━━━ Text passage ━━━

Hawkins’ field experiments are the first to show that a nanoparticle tracer can be used to characterize fractures without sticking to materials underground. “Once we have fully understood how the C Dot tracer works as an inert tracer, we can add functional groups to try to introduce useful reactions,” he says.
Field Testing from Altona, New York to Iceland
Such unconventional tracers have not been proven useful beyond the confines of the laboratory, making Hawkins’ work both pioneering and salient. “It is difficult to reproduce field conditions at the lab-scale,” he says. “What I found was that the reactive tracer and the nanoparticle tracer in the natural environment undergo more complicated reactions and transport properties. For example, the reactive tracer in the field seems roughly 20 times more reactive than when measured in the laboratory.” He hopes that his meso-scale field tests will serve as a stepping-stone between idealized lab experiments and commercial applications.
Hawkins became truly immersed in all aspects of the works at the Altona Field Laboratory in Altona, New York. This field laboratory is a small but well-characterized site consisting of a single fracture connecting two wells 14 meters apart. There, he showed that his methods work, and he is now working on additional experiments at larger-scale sites. Ultimately, he plans to conduct tests in an actual geothermal reservoir in Iceland, a country where over 30 percent of its electricity is generated using geothermal energy.
Hawkins’ success in developing sophisticated field experiments stems from his unique work experiences. He worked in the plumbing and electrical industry back in high school and as an undergraduate. He also spent several years guiding large groups of students through the backcountry. Hawkins credits those experiences with preparing him to overcome the challenges in developing a remote site like the Altona Field Laboratory.
Back in the lab, Hawkins is also building on the computational modeling work of Don Fox, a former graduate student in the Tester lab. The modeling simulates the effect of complicated flow passes between two wells. Conventionally, the permeability of the subsurface—or the ability of the rock underground to let fluids flow through—is assumed to be constant between two wells, because it is difficult to identify an alternative distribution of aperture, or small pores in the rock, as they are deep underground.

━━━

§ Brief: Continue the passage on Hawkins' geothermal tracer research, picking up right after its final sentence.

━━━ Source data ━━━

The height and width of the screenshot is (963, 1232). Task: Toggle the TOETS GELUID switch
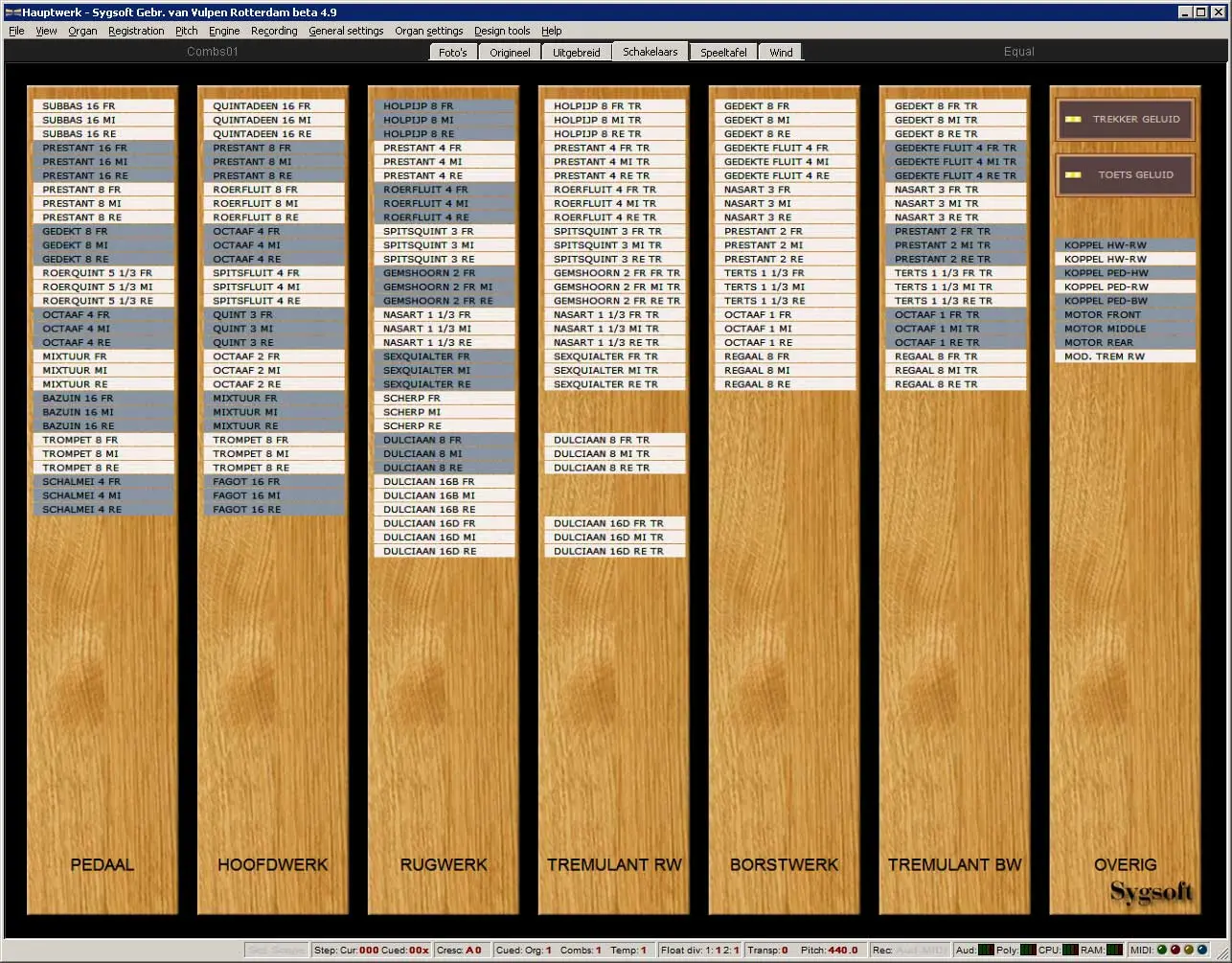(x=1126, y=175)
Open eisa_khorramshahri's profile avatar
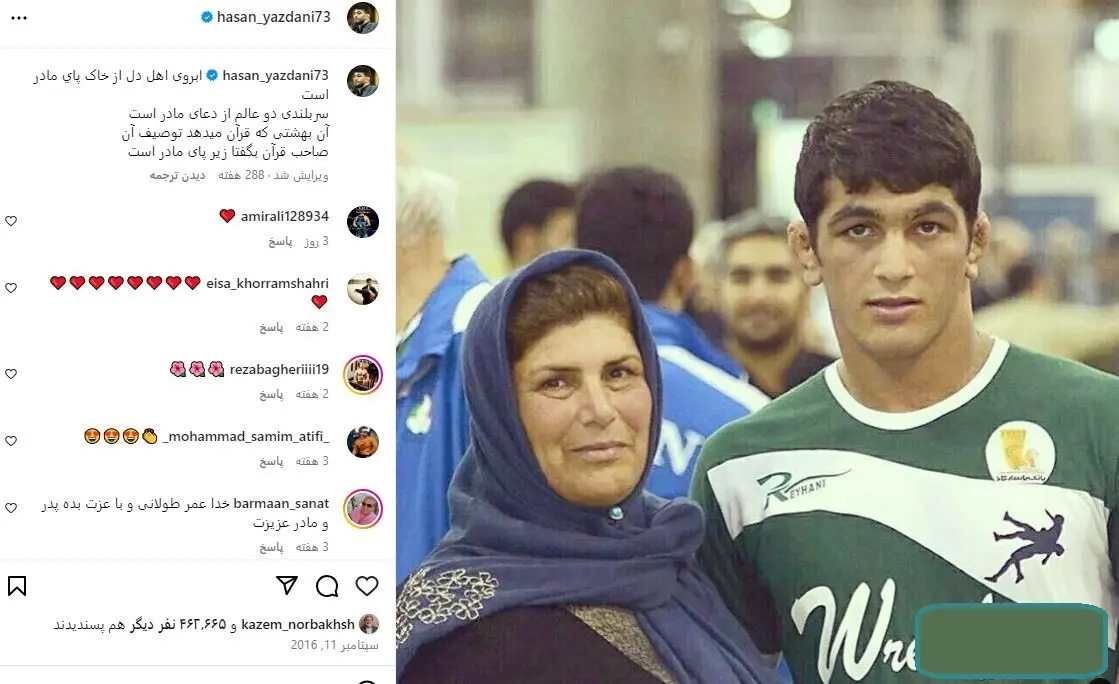 click(x=363, y=289)
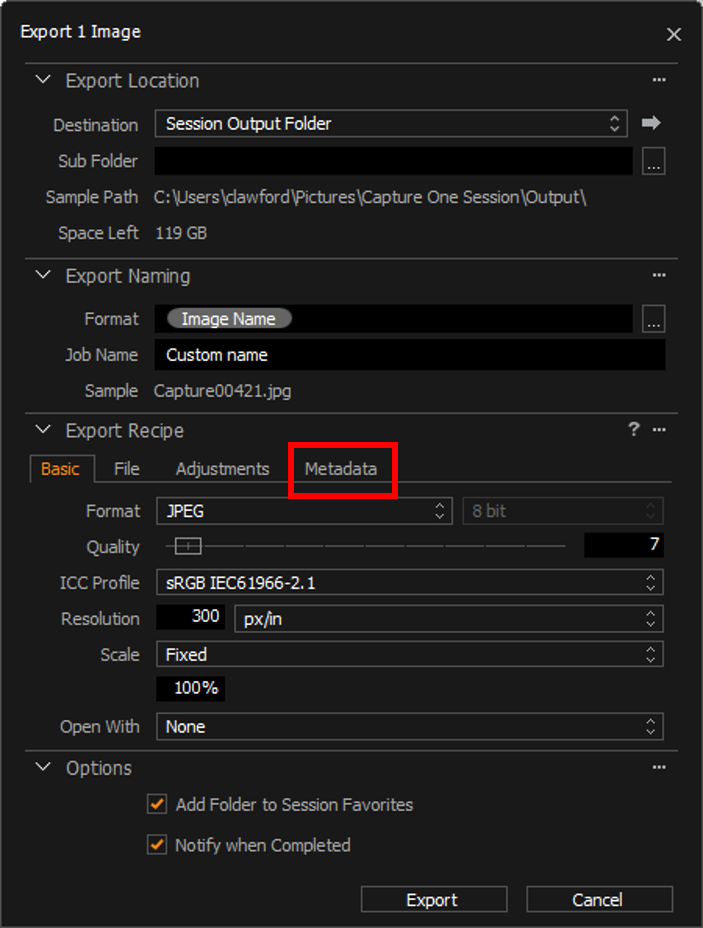The image size is (703, 928).
Task: Collapse the Export Location section
Action: click(42, 80)
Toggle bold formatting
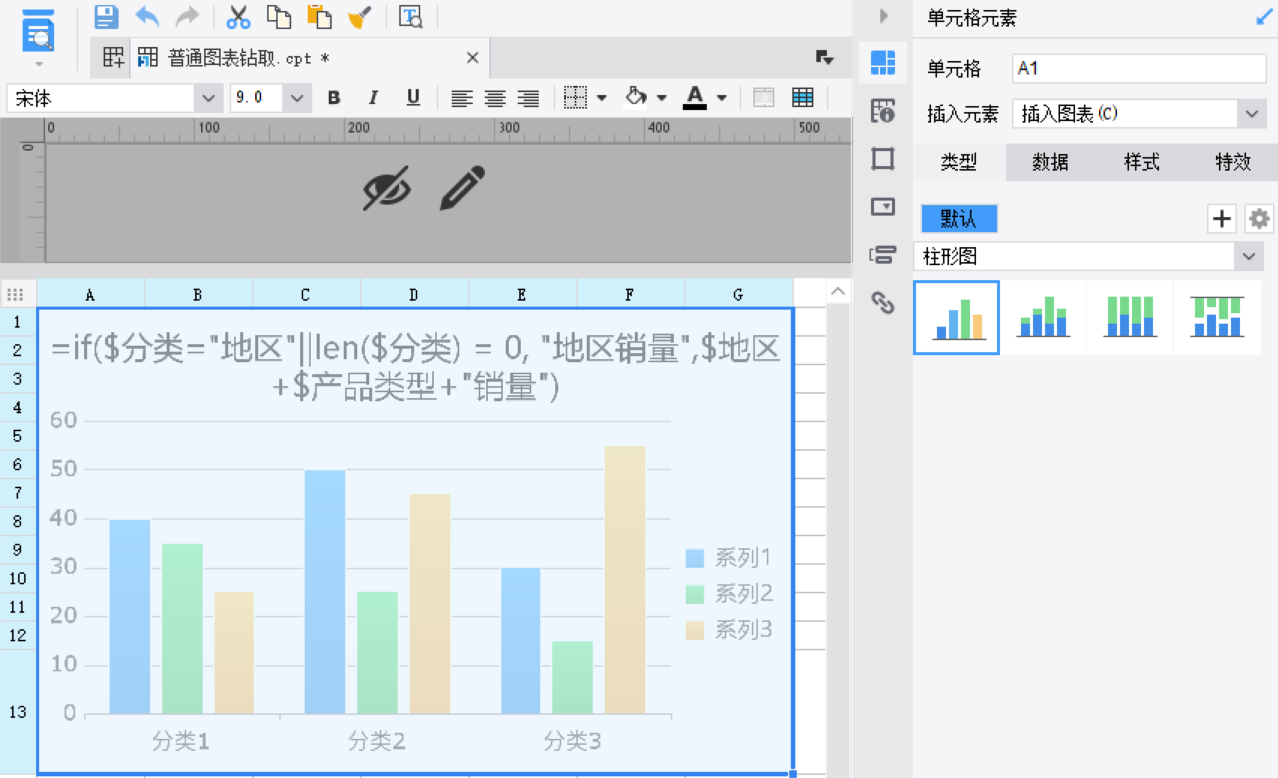 334,98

━━━

§ Written response:
Hawkins is helping to develop a more realistic approach that uses a statistical tool called Principal Component Analysis. This method identifies underground patterns that are most relevant to the performance of geothermal reservoirs, basing its model on well data from known fracture networks. Combining this statistical technique with an inversion procedure referred to as a genetic algorithm, he is able to infer representative flow paths that can have a tremendous impact on geothermal reservoir performance.
Geothermal, a Superior Energy Alternative
Hawkins is drawn by the advantages that geothermal energy holds over many other sustainable energy systems. “My main interest is in advancing sustainable energy technologies. But energy generated from other technologies such as solar and wind is very sensitive to natural variations in weather. In contrast, energy produced from geothermal can be adjusted as demand fluctuates, so it is more flexible and reliable,” he says. Geothermal systems also tend to have a smaller spatial footprint on the existing landscape. “From your home, you won’t see giant wind turbines or solar collectors lining your vista.” In his motivation, Hawkins looks to both ends of the spectrum—technical viability and aesthetic beauty.